Jones replied, without batting an eye, “Because he remembers it was once important to him.”*
Often the thing we pursue was once important, maybe appropriate for that time in our life. If we don’t succeed in running it down, though, the chase can continue for years—long after it should matter anymore.
*Thanks to Michael Moore for passing this story along to me.
Today’s Question:
What are you chasing?
Question #9 “What Are You Running Away From?” comes Tuesday March 14.
Lauri says
There are many things to chase after in this world. The paths seem endless, like the branches of an intricate tree. There is only one thing worth chasing-God and His Word. His Word is a light for your path in this place to Him. He is the only sure thing, as I tell my children.
Michael says
Yes, indeed. That’s the core of this story for me. Thanks, Lauri.
David Anderson says
I love that Psalm, Lauri–and so good that your children can receive that message from a wise mother like you.
Michael says
Laughing in Lent! Thanks, David. This is a keeper.

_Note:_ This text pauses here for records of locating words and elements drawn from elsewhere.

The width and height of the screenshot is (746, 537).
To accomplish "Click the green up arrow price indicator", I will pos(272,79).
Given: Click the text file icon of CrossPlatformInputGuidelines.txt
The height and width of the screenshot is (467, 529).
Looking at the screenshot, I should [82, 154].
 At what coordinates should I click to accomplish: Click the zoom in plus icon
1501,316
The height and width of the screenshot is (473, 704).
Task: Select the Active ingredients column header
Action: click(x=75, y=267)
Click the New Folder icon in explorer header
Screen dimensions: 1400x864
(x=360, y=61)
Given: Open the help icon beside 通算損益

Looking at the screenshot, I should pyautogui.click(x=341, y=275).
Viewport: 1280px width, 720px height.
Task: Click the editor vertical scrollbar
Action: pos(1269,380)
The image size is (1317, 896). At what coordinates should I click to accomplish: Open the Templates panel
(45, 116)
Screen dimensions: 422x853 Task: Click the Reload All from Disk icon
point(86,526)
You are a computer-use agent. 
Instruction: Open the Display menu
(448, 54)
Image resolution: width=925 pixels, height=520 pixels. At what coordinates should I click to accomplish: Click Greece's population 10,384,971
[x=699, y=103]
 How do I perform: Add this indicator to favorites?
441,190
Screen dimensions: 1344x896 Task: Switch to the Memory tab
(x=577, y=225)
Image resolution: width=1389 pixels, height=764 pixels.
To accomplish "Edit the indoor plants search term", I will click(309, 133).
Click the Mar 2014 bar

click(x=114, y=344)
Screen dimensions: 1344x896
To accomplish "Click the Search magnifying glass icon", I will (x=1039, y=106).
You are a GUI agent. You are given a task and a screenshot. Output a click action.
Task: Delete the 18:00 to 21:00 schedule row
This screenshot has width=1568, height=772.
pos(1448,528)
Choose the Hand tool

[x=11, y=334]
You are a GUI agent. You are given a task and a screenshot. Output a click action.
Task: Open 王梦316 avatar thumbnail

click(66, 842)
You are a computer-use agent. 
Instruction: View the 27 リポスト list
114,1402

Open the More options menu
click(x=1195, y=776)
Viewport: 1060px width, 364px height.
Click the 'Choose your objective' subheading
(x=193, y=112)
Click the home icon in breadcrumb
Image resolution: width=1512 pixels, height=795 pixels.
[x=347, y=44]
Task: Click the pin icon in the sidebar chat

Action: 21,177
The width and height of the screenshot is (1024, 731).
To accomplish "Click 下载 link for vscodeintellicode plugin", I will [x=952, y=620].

Great stories have many levels. On one level, I give up chasing fake rabbits. On another level I see that all rabbits are fake rabbits. I look at a real one and it says to me: “Keep looking.”
Johnna says
I’ve heard so many times something like this: Once I get (fill in the blank), then I’ll be able to enjoy life. Sadly, once whatever it was was attained, the blank was usually filled with something else. I try to keep that in mind – although sometimes I forget. Thanks, David.
MELISSA E Grassmick says
I am walking a dear friend through a nasty divorce right now. Just this week, I accompanied her to a contentious mediation session. She seemed in a trance as we headed home after they had worked all day on property distribution. She was hung up on “fair.” None of this was fair to her. This man was a serial cheater, liar, and deceiver their entire marriage. She was asked to give half of her plants, kitchen goods, and the IRA she started, just in case. HE walked away. She was willing to live with all of it. But I looked over at her and asked her to really consider why she was sad. She is gaining her whole life back. She is the winner here. But I think she is chasing a rabbit. One that belittled her and made her think she was crazy. But you nailed it on the head Uncle David. She remembers that it was once important to her. My prayer for her during this hard season is that she chooses new things to chase. Good things. Beautiful things. God-sized things. Thank you for your words.
David Anderson says
Thanks for sharing that, Melissa. That often happens–people fight for something, when the fight is costing them more each day. But they can’t let it go because–as you say, it used to be important to them. Your friend is lucky to have you.
Michael M says
Speaking of chasing and being chased: David, thank you for introducing me to John Martin’s “Bear In Mind.” I’ve shared that story with just about everyone I know, and I keep a copy by my desk to remind me to stop running from imaginary bears.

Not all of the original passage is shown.